(Raw records)
= = = = = = =

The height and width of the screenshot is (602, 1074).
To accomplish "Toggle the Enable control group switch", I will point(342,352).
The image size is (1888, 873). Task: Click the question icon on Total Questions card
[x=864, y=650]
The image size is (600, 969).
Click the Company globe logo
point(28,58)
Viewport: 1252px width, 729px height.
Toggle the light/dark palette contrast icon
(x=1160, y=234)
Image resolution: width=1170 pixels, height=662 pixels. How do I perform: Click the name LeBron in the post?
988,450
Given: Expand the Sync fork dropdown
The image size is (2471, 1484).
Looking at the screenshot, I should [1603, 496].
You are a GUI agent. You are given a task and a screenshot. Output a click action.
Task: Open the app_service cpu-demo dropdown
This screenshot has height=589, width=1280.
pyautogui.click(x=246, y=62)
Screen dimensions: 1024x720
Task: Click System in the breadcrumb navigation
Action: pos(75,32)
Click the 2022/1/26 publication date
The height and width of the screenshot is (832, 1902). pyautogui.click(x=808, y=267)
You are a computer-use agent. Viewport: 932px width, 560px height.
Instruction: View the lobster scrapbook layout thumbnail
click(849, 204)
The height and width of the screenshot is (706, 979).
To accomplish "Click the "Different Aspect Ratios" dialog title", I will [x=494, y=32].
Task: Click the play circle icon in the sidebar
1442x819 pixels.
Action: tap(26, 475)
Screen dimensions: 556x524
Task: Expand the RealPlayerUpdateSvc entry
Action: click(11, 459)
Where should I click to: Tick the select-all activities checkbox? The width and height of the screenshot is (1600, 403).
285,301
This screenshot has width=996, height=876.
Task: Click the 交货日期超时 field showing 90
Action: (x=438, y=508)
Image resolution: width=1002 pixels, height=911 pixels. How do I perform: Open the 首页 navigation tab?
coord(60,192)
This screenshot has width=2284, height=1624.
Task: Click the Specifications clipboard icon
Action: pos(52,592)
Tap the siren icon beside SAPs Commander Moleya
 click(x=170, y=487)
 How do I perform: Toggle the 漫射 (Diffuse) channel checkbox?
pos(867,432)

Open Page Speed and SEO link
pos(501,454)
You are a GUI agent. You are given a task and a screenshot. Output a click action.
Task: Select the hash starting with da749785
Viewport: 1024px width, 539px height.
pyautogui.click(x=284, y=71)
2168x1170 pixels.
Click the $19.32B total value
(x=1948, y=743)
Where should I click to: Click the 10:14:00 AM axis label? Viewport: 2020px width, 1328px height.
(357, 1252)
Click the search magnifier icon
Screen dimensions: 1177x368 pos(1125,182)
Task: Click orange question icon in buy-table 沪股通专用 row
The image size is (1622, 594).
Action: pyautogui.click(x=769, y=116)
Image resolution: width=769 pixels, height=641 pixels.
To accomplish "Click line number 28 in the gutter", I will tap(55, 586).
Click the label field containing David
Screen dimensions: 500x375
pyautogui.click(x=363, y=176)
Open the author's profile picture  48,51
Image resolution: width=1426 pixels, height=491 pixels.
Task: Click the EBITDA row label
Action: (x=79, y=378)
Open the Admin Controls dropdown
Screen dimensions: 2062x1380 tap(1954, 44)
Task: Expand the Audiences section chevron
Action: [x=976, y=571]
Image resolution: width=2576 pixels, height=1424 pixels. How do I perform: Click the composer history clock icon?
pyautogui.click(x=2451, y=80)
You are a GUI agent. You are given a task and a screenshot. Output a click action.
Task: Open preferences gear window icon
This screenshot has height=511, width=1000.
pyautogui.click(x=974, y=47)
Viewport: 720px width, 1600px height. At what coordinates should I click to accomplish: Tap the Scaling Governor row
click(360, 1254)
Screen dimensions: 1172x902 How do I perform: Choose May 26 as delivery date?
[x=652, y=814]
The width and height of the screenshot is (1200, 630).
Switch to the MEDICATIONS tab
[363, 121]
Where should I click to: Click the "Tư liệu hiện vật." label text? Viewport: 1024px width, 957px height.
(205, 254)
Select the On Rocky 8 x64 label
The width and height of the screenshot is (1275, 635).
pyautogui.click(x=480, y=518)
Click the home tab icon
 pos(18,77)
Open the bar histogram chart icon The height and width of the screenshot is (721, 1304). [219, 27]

= = = = = = =

* **Set task**: Rewrite all the entries above, changing every "dropdown" to "menu" and leaving everything else the same.

* **Response**:
The height and width of the screenshot is (602, 1074).
To accomplish "Toggle the Enable control group switch", I will point(342,352).
The image size is (1888, 873). Task: Click the question icon on Total Questions card
[x=864, y=650]
The image size is (600, 969).
Click the Company globe logo
point(28,58)
Viewport: 1252px width, 729px height.
Toggle the light/dark palette contrast icon
(x=1160, y=234)
Image resolution: width=1170 pixels, height=662 pixels. How do I perform: Click the name LeBron in the post?
988,450
Given: Expand the Sync fork menu
The image size is (2471, 1484).
Looking at the screenshot, I should [1603, 496].
You are a GUI agent. You are given a task and a screenshot. Output a click action.
Task: Open the app_service cpu-demo menu
This screenshot has height=589, width=1280.
pyautogui.click(x=246, y=62)
Screen dimensions: 1024x720
Task: Click System in the breadcrumb navigation
Action: pos(75,32)
Click the 2022/1/26 publication date
The height and width of the screenshot is (832, 1902). pyautogui.click(x=808, y=267)
You are a computer-use agent. Viewport: 932px width, 560px height.
Instruction: View the lobster scrapbook layout thumbnail
click(849, 204)
The height and width of the screenshot is (706, 979).
To accomplish "Click the "Different Aspect Ratios" dialog title", I will [x=494, y=32].
Task: Click the play circle icon in the sidebar
1442x819 pixels.
Action: tap(26, 475)
Screen dimensions: 556x524
Task: Expand the RealPlayerUpdateSvc entry
Action: click(11, 459)
Where should I click to: Tick the select-all activities checkbox? The width and height of the screenshot is (1600, 403).
285,301
This screenshot has width=996, height=876.
Task: Click the 交货日期超时 field showing 90
Action: (x=438, y=508)
Image resolution: width=1002 pixels, height=911 pixels. How do I perform: Open the 首页 navigation tab?
coord(60,192)
This screenshot has width=2284, height=1624.
Task: Click the Specifications clipboard icon
Action: pos(52,592)
Tap the siren icon beside SAPs Commander Moleya
 click(x=170, y=487)
 How do I perform: Toggle the 漫射 (Diffuse) channel checkbox?
pos(867,432)

Open Page Speed and SEO link
pos(501,454)
You are a GUI agent. You are given a task and a screenshot. Output a click action.
Task: Select the hash starting with da749785
Viewport: 1024px width, 539px height.
pyautogui.click(x=284, y=71)
2168x1170 pixels.
Click the $19.32B total value
(x=1948, y=743)
Where should I click to: Click the 10:14:00 AM axis label? Viewport: 2020px width, 1328px height.
(357, 1252)
Click the search magnifier icon
Screen dimensions: 1177x368 pos(1125,182)
Task: Click orange question icon in buy-table 沪股通专用 row
The image size is (1622, 594).
Action: pyautogui.click(x=769, y=116)
Image resolution: width=769 pixels, height=641 pixels.
To accomplish "Click line number 28 in the gutter", I will tap(55, 586).
Click the label field containing David
Screen dimensions: 500x375
pyautogui.click(x=363, y=176)
Open the author's profile picture  48,51
Image resolution: width=1426 pixels, height=491 pixels.
Task: Click the EBITDA row label
Action: (x=79, y=378)
Open the Admin Controls menu
Screen dimensions: 2062x1380 tap(1954, 44)
Task: Expand the Audiences section chevron
Action: [x=976, y=571]
Image resolution: width=2576 pixels, height=1424 pixels. How do I perform: Click the composer history clock icon?
pyautogui.click(x=2451, y=80)
You are a GUI agent. You are given a task and a screenshot. Output a click action.
Task: Open preferences gear window icon
This screenshot has height=511, width=1000.
pyautogui.click(x=974, y=47)
Viewport: 720px width, 1600px height. At what coordinates should I click to accomplish: Tap the Scaling Governor row
click(360, 1254)
Screen dimensions: 1172x902 How do I perform: Choose May 26 as delivery date?
[x=652, y=814]
The width and height of the screenshot is (1200, 630).
Switch to the MEDICATIONS tab
[363, 121]
Where should I click to: Click the "Tư liệu hiện vật." label text? Viewport: 1024px width, 957px height.
(205, 254)
Select the On Rocky 8 x64 label
The width and height of the screenshot is (1275, 635).
pyautogui.click(x=480, y=518)
Click the home tab icon
 pos(18,77)
Open the bar histogram chart icon The height and width of the screenshot is (721, 1304). [219, 27]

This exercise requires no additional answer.